-- Begin STORED ROWS --

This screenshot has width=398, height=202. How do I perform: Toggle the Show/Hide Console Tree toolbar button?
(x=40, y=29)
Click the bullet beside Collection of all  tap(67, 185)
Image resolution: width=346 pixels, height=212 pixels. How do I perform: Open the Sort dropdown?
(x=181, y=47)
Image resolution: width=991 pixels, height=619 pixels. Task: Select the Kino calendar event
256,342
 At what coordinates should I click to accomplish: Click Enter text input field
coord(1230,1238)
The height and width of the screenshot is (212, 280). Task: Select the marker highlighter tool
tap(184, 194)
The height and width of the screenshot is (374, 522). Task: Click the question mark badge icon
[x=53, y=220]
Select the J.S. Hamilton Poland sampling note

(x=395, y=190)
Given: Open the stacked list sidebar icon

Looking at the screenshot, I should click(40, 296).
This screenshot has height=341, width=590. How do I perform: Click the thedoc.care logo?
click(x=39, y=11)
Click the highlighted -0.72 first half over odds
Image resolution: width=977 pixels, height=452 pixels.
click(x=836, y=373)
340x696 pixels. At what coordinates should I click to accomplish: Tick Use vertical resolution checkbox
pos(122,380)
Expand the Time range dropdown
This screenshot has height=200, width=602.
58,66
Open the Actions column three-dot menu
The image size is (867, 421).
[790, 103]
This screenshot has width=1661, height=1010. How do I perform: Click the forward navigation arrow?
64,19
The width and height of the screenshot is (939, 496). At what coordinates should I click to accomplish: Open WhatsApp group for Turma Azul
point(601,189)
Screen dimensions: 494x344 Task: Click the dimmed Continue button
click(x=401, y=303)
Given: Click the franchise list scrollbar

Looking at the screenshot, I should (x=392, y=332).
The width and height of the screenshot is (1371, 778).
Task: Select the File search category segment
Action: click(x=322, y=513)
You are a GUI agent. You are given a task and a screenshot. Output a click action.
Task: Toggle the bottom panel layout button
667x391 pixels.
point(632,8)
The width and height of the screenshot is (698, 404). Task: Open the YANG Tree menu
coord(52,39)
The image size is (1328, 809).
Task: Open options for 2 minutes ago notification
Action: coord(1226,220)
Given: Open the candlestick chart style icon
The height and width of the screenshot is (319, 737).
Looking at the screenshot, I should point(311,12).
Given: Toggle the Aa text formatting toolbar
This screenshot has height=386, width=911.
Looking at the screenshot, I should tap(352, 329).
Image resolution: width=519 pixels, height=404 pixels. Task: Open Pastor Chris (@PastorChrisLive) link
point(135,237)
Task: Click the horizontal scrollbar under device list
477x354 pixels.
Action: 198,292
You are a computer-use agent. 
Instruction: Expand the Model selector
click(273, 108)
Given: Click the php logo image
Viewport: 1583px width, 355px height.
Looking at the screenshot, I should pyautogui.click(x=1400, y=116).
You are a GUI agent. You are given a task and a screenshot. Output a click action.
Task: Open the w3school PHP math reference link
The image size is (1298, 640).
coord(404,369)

-- End STORED ROWS --

BRIEF: Put each line above into a JSON list of strings, one string per line, and leave out the blank lines.

SOLUTION FOR THIS EXERCISE:
[
  "This screenshot has width=398, height=202. How do I perform: Toggle the Show/Hide Console Tree toolbar button?",
  "(x=40, y=29)",
  "Click the bullet beside Collection of all  tap(67, 185)",
  "Image resolution: width=346 pixels, height=212 pixels. How do I perform: Open the Sort dropdown?",
  "(x=181, y=47)",
  "Image resolution: width=991 pixels, height=619 pixels. Task: Select the Kino calendar event",
  "256,342",
  " At what coordinates should I click to accomplish: Click Enter text input field",
  "coord(1230,1238)",
  "The height and width of the screenshot is (212, 280). Task: Select the marker highlighter tool",
  "tap(184, 194)",
  "The height and width of the screenshot is (374, 522). Task: Click the question mark badge icon",
  "[x=53, y=220]",
  "Select the J.S. Hamilton Poland sampling note",
  "(x=395, y=190)",
  "Given: Open the stacked list sidebar icon",
  "Looking at the screenshot, I should click(40, 296).",
  "This screenshot has height=341, width=590. How do I perform: Click the thedoc.care logo?",
  "click(x=39, y=11)",
  "Click the highlighted -0.72 first half over odds",
  "Image resolution: width=977 pixels, height=452 pixels.",
  "click(x=836, y=373)",
  "340x696 pixels. At what coordinates should I click to accomplish: Tick Use vertical resolution checkbox",
  "pos(122,380)",
  "Expand the Time range dropdown",
  "This screenshot has height=200, width=602.",
  "58,66",
  "Open the Actions column three-dot menu",
  "The image size is (867, 421).",
  "[790, 103]",
  "This screenshot has width=1661, height=1010. How do I perform: Click the forward navigation arrow?",
  "64,19",
  "The width and height of the screenshot is (939, 496). At what coordinates should I click to accomplish: Open WhatsApp group for Turma Azul",
  "point(601,189)",
  "Screen dimensions: 494x344 Task: Click the dimmed Continue button",
  "click(x=401, y=303)",
  "Given: Click the franchise list scrollbar",
  "Looking at the screenshot, I should (x=392, y=332).",
  "The width and height of the screenshot is (1371, 778).",
  "Task: Select the File search category segment",
  "Action: click(x=322, y=513)",
  "You are a GUI agent. You are given a task and a screenshot. Output a click action.",
  "Task: Toggle the bottom panel layout button",
  "667x391 pixels.",
  "point(632,8)",
  "The width and height of the screenshot is (698, 404). Task: Open the YANG Tree menu",
  "coord(52,39)",
  "The image size is (1328, 809).",
  "Task: Open options for 2 minutes ago notification",
  "Action: coord(1226,220)",
  "Given: Open the candlestick chart style icon",
  "The height and width of the screenshot is (319, 737).",
  "Looking at the screenshot, I should point(311,12).",
  "Given: Toggle the Aa text formatting toolbar",
  "This screenshot has height=386, width=911.",
  "Looking at the screenshot, I should tap(352, 329).",
  "Image resolution: width=519 pixels, height=404 pixels. Task: Open Pastor Chris (@PastorChrisLive) link",
  "point(135,237)",
  "Task: Click the horizontal scrollbar under device list",
  "477x354 pixels.",
  "Action: 198,292",
  "You are a computer-use agent. ",
  "Instruction: Expand the Model selector",
  "click(273, 108)",
  "Given: Click the php logo image",
  "Viewport: 1583px width, 355px height.",
  "Looking at the screenshot, I should pyautogui.click(x=1400, y=116).",
  "You are a GUI agent. You are given a task and a screenshot. Output a click action.",
  "Task: Open the w3school PHP math reference link",
  "The image size is (1298, 640).",
  "coord(404,369)"
]